David Lynch recusa a influência do surrealismo, mas é evidente a inspiração de Magritte não só a nível pictórico, mas também na sugestão de várias narrativas dentro de uma mesma obra, entre janelas e fundos que abrem outras paisagens e que sugerem caminhos Amy T. Zielinski/Getty Images

Mas há alguns exemplos importantes, no que diz respeito à obra aberta, por vezes ainda alicerçada no cinema clássico. É interessante perceber que o desenvolvimento da História do Cinema é feito de muitos recuos e não é uma evolução linear. Da vanguarda dos anos 20 e 30, ou dos anos 80 e 90, o cinema apontou as suas agulhas quase sempre de volta à mira do classicismo.

Em Hitchcock temos alguns exemplos interessantes. Psico conta-nos uma história na primeira meia hora, para depois passar a contar outra. A personagem principal, que começamos a seguir no início, o roubo e a fuga que seguimos de perto servem só para que a sua morte às mãos do assassino do Bates Motel, Norman, seja para nós muito mais brutal e violenta, porque nessa altura já estabelecemos uma empatia com a personagem. A morte de um desconhecido não seria tão eficaz e Hitchcock não hesita em matar a sua estrela, Janet Leigh, para a substituir por outra, Vera Miles. Personagem e actriz não são dissociáveis uma vez que é quase norma que a estrela de um filme nunca morre. Não pelo menos antes do fim. Mas aqui sim. Era algo que nunca se fazia, e ainda hoje pouco se faz. Nesse sentido, a personagem que toma o seu lugar enfrenta o mesmo perigo que já conhecemos a partir da famosa cena de morte a facadas no chuveiro, o que nos leva a temer, de forma mais intensa, a possível sorte desta nova personagem, aumentando assim a força do suspense.

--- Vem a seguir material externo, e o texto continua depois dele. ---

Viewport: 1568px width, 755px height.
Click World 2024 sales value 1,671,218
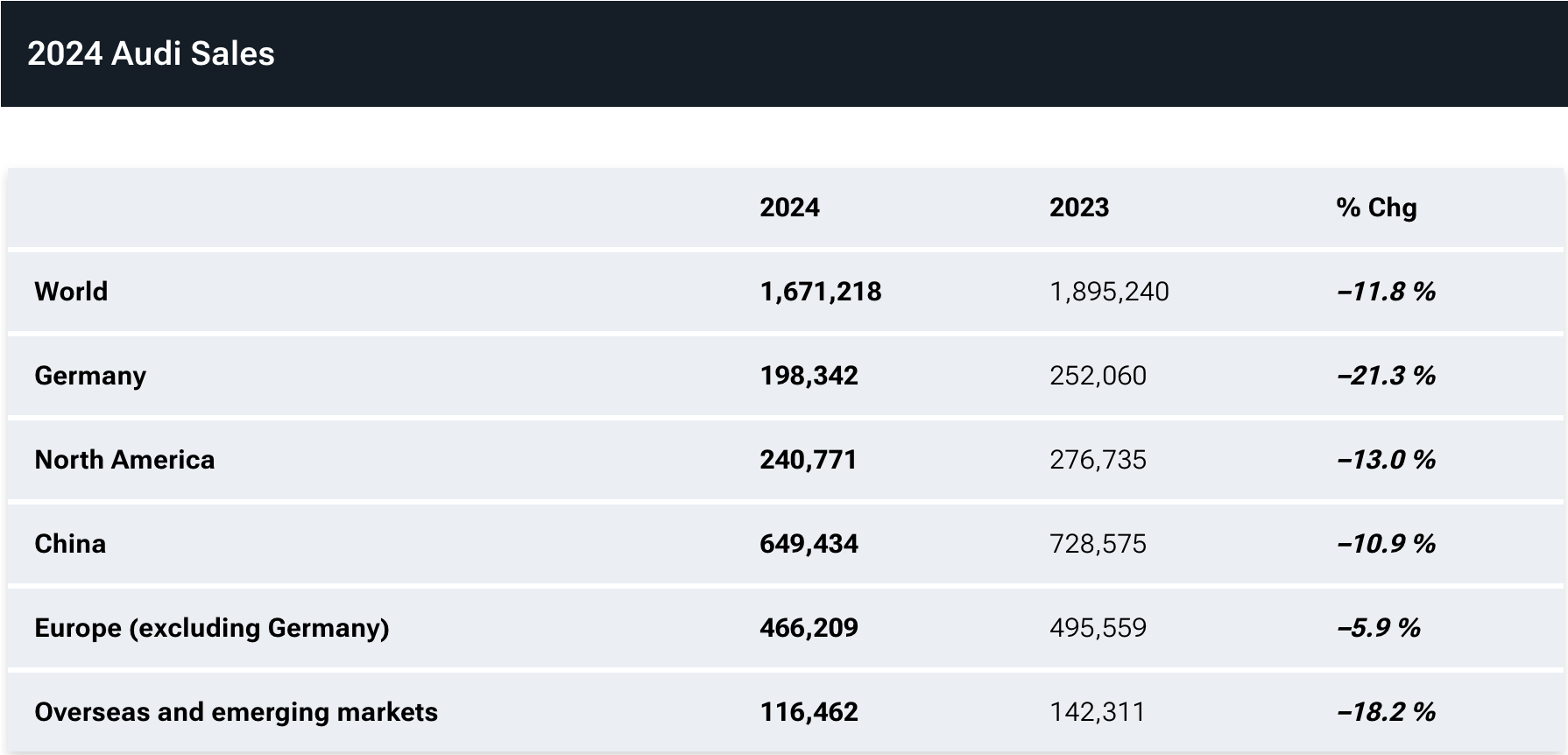coord(820,292)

Algo semelhante acontece em Vertigo também de Hitchcock. A morte da personagem interpretada por Kim Novak não deixa de ser surpreendente enquanto não descobrimos que, na verdade, ela continua viva. É um processo quase inverso, de descoberta de que afinal ela não morreu e não poderia ter morrido, pelo menos não na narrativa clássica a não ser... em Psico.

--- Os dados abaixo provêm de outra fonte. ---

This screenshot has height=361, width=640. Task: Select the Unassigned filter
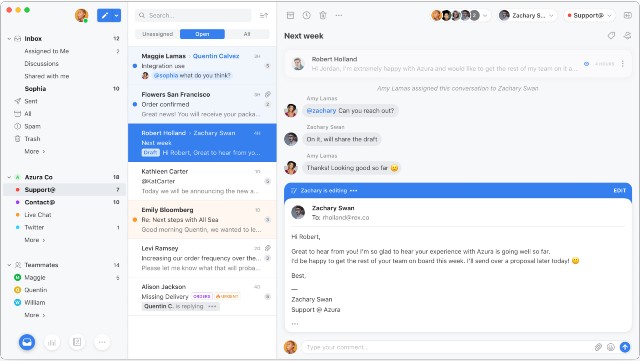click(158, 34)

Mas, se em ambos estes filmes tudo acaba por se fechar no final, há algo de muito moderno e contemporâneo num filme posterior de Hitchcock, Os Pássaros. Dois aspectos ressaltam. Em primeiro lugar, nunca é explicado porque é que os pássaros atacam. Em segundo lugar, o final em aberto deixa o espectador com um plano apocalíptico do carro a afastar-se da casa onde os protagonistas se refugiaram, rodeados de milhares de pássaros que fazem uma pausa no seu ataque. Porquê e como segue a história não parece ser importante. A história roda à volta das relações de um casal onde de premeio está a mãe do protagonista. Esse é o enredo principal, o enredo humano. Como em quase todos os filmes de Hitchcock, e de muitos cineastas do cinema clássico, o plot principal, neste caso o ataque dos pássaros, serve apenas para enquadrar algo mais importante mas que passa por vezes de forma subliminar: as relações entre as personagens. O que acontece aqui, mais do que deixar espaço em branco para o espectador imaginar, é que a resolução e explicação do plot aparentemente principal não é assim tão importante. Interessa mostrar a acção, o medo e o terror das pessoas no turbilhão que os desequilibra. É uma obra aberta no sentido em que não ficamos preocupados com as razões de ser do ataque ou de como vai seguir o futuro. Há aqui já uma aceitação por parte do autor e do espectador que estamos perante uma ficção que nos diverte e entretém e isso é suficiente. Há um acordo tácito entre as partes, autor e espectador. No entanto, é um filme concreto, talvez com um pé no fantástico e talvez por isso segure a verosimilhança sem as explicações clássicas tradicionais.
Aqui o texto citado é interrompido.